We appreciate the interest of Dr. Wakasugi and Dr. Sakaguchi in our recent publication about the association of serum mineral parameters with mortality in hemodialysis patients, an analysis of the data from the nationwide Korean Society of Nephrology (KSN) End-Stage Renal Disease (ESRD) Registry. As they have commented, our results have some discrepancy with other studies on the association between serum phosphorus level and mortality, including one from Japanese Renal Data Registry data [1], in that hyperphosphatemia was not significantly associated with increased mortality. Although limited, data from one study showed results similar to ours. In a Portuguese observational cohort study, patients with hyperphosphatemia did not show difference in mortality (hazard ratio [HR], 1.00; 95% confidence interval [CI], 0.74–1.35), whereas patients with hypophosphatemia showed increased mortality (HR, 1.29; 95% CI, 1.07–1.55) [2].

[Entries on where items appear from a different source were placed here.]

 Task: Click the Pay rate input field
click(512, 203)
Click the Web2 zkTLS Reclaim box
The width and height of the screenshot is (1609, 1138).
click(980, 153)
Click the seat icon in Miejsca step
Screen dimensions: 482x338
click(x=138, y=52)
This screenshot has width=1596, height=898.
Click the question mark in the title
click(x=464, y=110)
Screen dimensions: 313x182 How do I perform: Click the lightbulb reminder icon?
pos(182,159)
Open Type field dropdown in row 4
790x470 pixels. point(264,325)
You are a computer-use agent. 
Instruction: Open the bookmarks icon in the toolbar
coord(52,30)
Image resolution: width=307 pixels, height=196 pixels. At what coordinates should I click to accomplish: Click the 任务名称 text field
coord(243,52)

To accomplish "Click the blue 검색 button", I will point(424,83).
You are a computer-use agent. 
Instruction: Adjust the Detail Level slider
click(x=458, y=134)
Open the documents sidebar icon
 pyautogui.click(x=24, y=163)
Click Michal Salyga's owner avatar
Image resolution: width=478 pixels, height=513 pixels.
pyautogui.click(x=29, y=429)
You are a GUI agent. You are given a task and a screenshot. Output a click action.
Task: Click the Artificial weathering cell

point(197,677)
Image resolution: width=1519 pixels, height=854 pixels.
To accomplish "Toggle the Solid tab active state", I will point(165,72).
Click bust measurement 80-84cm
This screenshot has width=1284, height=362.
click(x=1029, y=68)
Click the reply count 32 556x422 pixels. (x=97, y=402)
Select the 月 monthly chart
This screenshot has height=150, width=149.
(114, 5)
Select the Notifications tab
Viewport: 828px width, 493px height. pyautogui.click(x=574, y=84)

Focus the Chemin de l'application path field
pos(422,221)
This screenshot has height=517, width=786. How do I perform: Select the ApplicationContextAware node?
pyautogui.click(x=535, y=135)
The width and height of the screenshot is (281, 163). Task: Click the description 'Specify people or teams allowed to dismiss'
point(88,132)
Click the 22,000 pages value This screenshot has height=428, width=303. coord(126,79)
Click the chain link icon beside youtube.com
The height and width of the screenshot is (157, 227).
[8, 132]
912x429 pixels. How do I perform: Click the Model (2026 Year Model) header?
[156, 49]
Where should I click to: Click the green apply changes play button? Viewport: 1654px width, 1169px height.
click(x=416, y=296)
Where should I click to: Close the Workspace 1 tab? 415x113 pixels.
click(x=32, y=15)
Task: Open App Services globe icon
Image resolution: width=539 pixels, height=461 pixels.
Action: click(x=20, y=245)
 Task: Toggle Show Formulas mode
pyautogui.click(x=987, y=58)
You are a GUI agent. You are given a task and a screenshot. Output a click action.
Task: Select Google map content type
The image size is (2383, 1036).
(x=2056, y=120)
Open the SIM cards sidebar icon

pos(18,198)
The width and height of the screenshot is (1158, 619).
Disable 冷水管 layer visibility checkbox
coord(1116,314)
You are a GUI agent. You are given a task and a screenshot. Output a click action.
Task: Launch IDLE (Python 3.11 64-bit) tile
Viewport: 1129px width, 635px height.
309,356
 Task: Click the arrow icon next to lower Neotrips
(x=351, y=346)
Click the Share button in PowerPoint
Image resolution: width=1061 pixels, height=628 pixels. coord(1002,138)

We speculated several explanations for our results. Favorable nutritional status may have attenuated the hazardous effect of hyperphosphatemia. In our post-hoc analysis of the KSN ESRD Registry data, increased risk of mortality in the high phosphorus group was exhibited only if combined with concurrent low serum albumin level, suggesting that the nutritional status attenuated the harmful effect of high phosphorus level (Table 1). Nutritional indices other than serum albumin could provide further information. However, we were unable to examine the relevance of normalized protein nitrogen appearance (nPNA) in the relationship between phosphorus and mortality, because data on nPNA were missing in many subjects.
Table 1.
Phosphorus (mg/dL) | Albumin (g/dL) | Number | Adjusted HR* (95% CI) | P value |
---|---|---|---|---|
< 3.5 | < 3.8 | 2,021 | 2.255 (1.935–2.628) | < 0.001 |
≥ 3.8 | 1,640 | 1.243 (1.022–1.512) | 0.030 | |
3.5–5.5 | < 3.8 | 3,994 | 1.665 (1.454–1.907) | <0.001 |
≥ 3.8 | 7,281 | Reference | ||
> 5.5 | < 3.8 | 1,562 | 1.744 (1.456–2.089) | < 0.001 |
≥ 3.8 | 4,935 | 1.012 (0.861–1.189) | 0.888 |
CI, confidence interval; HR, hazard ratio.
Adjusted for age, sex, dialysis vintage, etiology of renal failure, history of cardiovascular diseases, body mass index, hemoglobin, single-pool Kt/V, corrected calcium, and intact parathyroid hormone.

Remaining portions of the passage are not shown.